(Data extracted from a collection)
------------------------------------

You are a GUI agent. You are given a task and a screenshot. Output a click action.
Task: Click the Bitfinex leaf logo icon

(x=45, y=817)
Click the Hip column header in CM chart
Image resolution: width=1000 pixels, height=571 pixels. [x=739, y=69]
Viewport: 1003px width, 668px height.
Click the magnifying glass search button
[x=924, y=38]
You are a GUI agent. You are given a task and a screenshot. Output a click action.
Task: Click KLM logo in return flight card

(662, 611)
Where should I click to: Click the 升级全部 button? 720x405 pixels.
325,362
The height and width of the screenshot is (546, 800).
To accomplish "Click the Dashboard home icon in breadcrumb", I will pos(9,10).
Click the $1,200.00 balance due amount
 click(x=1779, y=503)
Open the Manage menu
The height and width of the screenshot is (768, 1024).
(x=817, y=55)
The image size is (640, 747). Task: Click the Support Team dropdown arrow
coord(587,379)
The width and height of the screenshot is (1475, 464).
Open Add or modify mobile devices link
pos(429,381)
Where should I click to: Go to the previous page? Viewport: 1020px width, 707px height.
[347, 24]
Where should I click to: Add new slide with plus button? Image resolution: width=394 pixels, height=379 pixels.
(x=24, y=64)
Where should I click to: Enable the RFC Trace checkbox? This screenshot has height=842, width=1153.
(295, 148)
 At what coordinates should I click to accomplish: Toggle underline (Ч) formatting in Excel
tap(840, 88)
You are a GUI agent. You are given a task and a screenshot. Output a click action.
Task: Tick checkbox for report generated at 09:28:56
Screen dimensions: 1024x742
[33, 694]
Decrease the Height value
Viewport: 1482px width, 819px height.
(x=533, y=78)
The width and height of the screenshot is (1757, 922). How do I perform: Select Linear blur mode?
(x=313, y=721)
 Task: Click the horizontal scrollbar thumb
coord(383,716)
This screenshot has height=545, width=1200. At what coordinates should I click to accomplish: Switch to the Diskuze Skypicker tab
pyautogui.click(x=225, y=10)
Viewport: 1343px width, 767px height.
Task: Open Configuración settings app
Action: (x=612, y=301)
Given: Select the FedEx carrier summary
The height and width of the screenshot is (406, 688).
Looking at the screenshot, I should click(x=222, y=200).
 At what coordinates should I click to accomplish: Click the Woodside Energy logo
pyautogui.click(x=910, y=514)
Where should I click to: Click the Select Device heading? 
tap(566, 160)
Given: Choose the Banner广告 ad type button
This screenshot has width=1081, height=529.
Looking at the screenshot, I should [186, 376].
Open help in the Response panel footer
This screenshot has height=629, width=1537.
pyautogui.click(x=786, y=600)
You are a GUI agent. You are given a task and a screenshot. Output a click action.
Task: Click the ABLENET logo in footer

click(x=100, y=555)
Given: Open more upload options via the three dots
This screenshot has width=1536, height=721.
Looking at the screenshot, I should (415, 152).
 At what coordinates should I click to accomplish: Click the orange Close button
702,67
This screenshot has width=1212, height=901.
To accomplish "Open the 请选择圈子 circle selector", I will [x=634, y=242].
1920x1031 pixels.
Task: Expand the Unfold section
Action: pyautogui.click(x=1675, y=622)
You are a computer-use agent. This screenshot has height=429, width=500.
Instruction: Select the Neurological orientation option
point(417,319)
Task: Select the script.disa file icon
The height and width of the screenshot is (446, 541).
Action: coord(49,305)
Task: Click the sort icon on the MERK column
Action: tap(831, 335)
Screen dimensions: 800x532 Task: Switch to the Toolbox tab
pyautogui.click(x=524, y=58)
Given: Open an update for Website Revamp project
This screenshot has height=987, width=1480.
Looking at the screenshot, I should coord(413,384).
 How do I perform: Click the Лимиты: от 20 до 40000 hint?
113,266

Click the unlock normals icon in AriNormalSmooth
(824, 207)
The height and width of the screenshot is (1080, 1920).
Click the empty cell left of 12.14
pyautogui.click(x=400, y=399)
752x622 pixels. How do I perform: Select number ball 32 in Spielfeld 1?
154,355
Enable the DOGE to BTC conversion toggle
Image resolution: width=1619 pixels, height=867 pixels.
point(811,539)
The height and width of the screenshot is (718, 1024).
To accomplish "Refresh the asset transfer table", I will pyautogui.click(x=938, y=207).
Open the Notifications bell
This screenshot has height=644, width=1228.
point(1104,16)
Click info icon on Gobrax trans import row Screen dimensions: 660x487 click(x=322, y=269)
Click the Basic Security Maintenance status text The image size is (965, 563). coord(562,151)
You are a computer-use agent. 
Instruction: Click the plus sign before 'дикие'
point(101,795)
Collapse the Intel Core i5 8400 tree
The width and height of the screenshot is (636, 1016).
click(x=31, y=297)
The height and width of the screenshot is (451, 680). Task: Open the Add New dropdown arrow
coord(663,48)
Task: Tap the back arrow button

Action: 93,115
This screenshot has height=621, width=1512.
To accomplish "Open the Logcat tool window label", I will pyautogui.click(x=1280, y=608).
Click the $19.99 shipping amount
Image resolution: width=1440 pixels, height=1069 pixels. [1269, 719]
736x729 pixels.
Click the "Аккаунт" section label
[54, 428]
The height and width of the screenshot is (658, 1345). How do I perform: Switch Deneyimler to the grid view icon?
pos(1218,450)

------------------------------------

**ASSIGNMENT**
Reproduce the data, keeping every line exactly the same.

**ANSWER BOX**
You are a GUI agent. You are given a task and a screenshot. Output a click action.
Task: Click the Bitfinex leaf logo icon

(x=45, y=817)
Click the Hip column header in CM chart
Image resolution: width=1000 pixels, height=571 pixels. [x=739, y=69]
Viewport: 1003px width, 668px height.
Click the magnifying glass search button
[x=924, y=38]
You are a GUI agent. You are given a task and a screenshot. Output a click action.
Task: Click KLM logo in return flight card

(662, 611)
Where should I click to: Click the 升级全部 button? 720x405 pixels.
325,362
The height and width of the screenshot is (546, 800).
To accomplish "Click the Dashboard home icon in breadcrumb", I will pos(9,10).
Click the $1,200.00 balance due amount
 click(x=1779, y=503)
Open the Manage menu
The height and width of the screenshot is (768, 1024).
(x=817, y=55)
The image size is (640, 747). Task: Click the Support Team dropdown arrow
coord(587,379)
The width and height of the screenshot is (1475, 464).
Open Add or modify mobile devices link
pos(429,381)
Where should I click to: Go to the previous page? Viewport: 1020px width, 707px height.
[347, 24]
Where should I click to: Add new slide with plus button? Image resolution: width=394 pixels, height=379 pixels.
(x=24, y=64)
Where should I click to: Enable the RFC Trace checkbox? This screenshot has height=842, width=1153.
(295, 148)
 At what coordinates should I click to accomplish: Toggle underline (Ч) formatting in Excel
tap(840, 88)
You are a GUI agent. You are given a task and a screenshot. Output a click action.
Task: Tick checkbox for report generated at 09:28:56
Screen dimensions: 1024x742
[33, 694]
Decrease the Height value
Viewport: 1482px width, 819px height.
(x=533, y=78)
The width and height of the screenshot is (1757, 922). How do I perform: Select Linear blur mode?
(x=313, y=721)
 Task: Click the horizontal scrollbar thumb
coord(383,716)
This screenshot has height=545, width=1200. At what coordinates should I click to accomplish: Switch to the Diskuze Skypicker tab
pyautogui.click(x=225, y=10)
Viewport: 1343px width, 767px height.
Task: Open Configuración settings app
Action: (x=612, y=301)
Given: Select the FedEx carrier summary
The height and width of the screenshot is (406, 688).
Looking at the screenshot, I should click(x=222, y=200).
 At what coordinates should I click to accomplish: Click the Woodside Energy logo
pyautogui.click(x=910, y=514)
Where should I click to: Click the Select Device heading? 
tap(566, 160)
Given: Choose the Banner广告 ad type button
This screenshot has width=1081, height=529.
Looking at the screenshot, I should [186, 376].
Open help in the Response panel footer
This screenshot has height=629, width=1537.
pyautogui.click(x=786, y=600)
You are a GUI agent. You are given a task and a screenshot. Output a click action.
Task: Click the ABLENET logo in footer

click(x=100, y=555)
Given: Open more upload options via the three dots
This screenshot has width=1536, height=721.
Looking at the screenshot, I should (415, 152).
 At what coordinates should I click to accomplish: Click the orange Close button
702,67
This screenshot has width=1212, height=901.
To accomplish "Open the 请选择圈子 circle selector", I will [x=634, y=242].
1920x1031 pixels.
Task: Expand the Unfold section
Action: pyautogui.click(x=1675, y=622)
You are a computer-use agent. This screenshot has height=429, width=500.
Instruction: Select the Neurological orientation option
point(417,319)
Task: Select the script.disa file icon
The height and width of the screenshot is (446, 541).
Action: coord(49,305)
Task: Click the sort icon on the MERK column
Action: tap(831, 335)
Screen dimensions: 800x532 Task: Switch to the Toolbox tab
pyautogui.click(x=524, y=58)
Given: Open an update for Website Revamp project
This screenshot has height=987, width=1480.
Looking at the screenshot, I should coord(413,384).
 How do I perform: Click the Лимиты: от 20 до 40000 hint?
113,266

Click the unlock normals icon in AriNormalSmooth
(824, 207)
The height and width of the screenshot is (1080, 1920).
Click the empty cell left of 12.14
pyautogui.click(x=400, y=399)
752x622 pixels. How do I perform: Select number ball 32 in Spielfeld 1?
154,355
Enable the DOGE to BTC conversion toggle
Image resolution: width=1619 pixels, height=867 pixels.
point(811,539)
The height and width of the screenshot is (718, 1024).
To accomplish "Refresh the asset transfer table", I will pyautogui.click(x=938, y=207).
Open the Notifications bell
This screenshot has height=644, width=1228.
point(1104,16)
Click info icon on Gobrax trans import row Screen dimensions: 660x487 click(x=322, y=269)
Click the Basic Security Maintenance status text The image size is (965, 563). coord(562,151)
You are a computer-use agent. 
Instruction: Click the plus sign before 'дикие'
point(101,795)
Collapse the Intel Core i5 8400 tree
The width and height of the screenshot is (636, 1016).
click(x=31, y=297)
The height and width of the screenshot is (451, 680). Task: Open the Add New dropdown arrow
coord(663,48)
Task: Tap the back arrow button

Action: 93,115
This screenshot has height=621, width=1512.
To accomplish "Open the Logcat tool window label", I will pyautogui.click(x=1280, y=608).
Click the $19.99 shipping amount
Image resolution: width=1440 pixels, height=1069 pixels. [1269, 719]
736x729 pixels.
Click the "Аккаунт" section label
[54, 428]
The height and width of the screenshot is (658, 1345). How do I perform: Switch Deneyimler to the grid view icon?
pos(1218,450)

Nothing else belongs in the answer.